What the exercise asks —
Answer these questions from the text below on the burglary convictions.
(a) How many counts of aiding and abetting second degree burglaries was each defendant found guilty of?
(b) Which government offices were burglarized?
(c) What kind of verdicts did the jury return against the defendants?

Quoted text start

The Charges on Which the Defendants Were Convicted and the Continuation of the Burglaries after Meisner and Wolfe Were Caught.

Each of the two defendants now before the Court were found guilty of nine counts of aiding and abetting second degree burglaries of government offices at the Internal Revenue Service, the Department of Justice and the office of an Assistant United States Attorney in this very courthouse. The evidence at their trial proved beyond any doubt that the defendants not only commanded and directed these burglaries but also received the fruits of the burglaries — copies of the stolen Government documents — and that they commended and awarded their subordinates for their success in these criminal endeavors. Based on this overwhelming evidence, with which this Court is intimately familiar, a jury returned unanimous verdicts of guilty against both defendants.

Quoted text end
Entries start

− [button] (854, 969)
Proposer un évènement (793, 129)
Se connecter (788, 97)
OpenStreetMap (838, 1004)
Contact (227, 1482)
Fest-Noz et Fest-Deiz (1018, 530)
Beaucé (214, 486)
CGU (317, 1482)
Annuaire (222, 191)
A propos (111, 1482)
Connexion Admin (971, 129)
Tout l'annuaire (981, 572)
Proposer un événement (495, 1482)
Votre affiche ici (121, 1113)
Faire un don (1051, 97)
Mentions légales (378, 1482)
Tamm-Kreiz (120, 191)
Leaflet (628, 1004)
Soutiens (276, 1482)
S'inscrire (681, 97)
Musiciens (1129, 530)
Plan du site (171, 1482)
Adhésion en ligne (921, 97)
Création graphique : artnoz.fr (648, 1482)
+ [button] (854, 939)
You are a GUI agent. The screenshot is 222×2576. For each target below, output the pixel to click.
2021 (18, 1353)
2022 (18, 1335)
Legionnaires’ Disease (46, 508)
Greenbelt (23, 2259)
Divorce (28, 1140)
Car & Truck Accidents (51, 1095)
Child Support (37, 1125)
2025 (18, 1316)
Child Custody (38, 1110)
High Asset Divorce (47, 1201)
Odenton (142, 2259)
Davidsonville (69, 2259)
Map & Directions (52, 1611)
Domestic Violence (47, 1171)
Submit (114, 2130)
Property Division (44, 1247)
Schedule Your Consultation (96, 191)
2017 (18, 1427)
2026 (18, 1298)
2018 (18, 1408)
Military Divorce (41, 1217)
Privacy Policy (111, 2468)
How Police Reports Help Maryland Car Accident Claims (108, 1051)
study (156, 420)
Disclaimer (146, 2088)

Entries end

Exercise output —
(a) Nine counts.
(b) Offices at the Internal Revenue Service, the Department of Justice and the office of an Assistant United States Attorney in the courthouse.
(c) Unanimous verdicts of guilty against both defendants.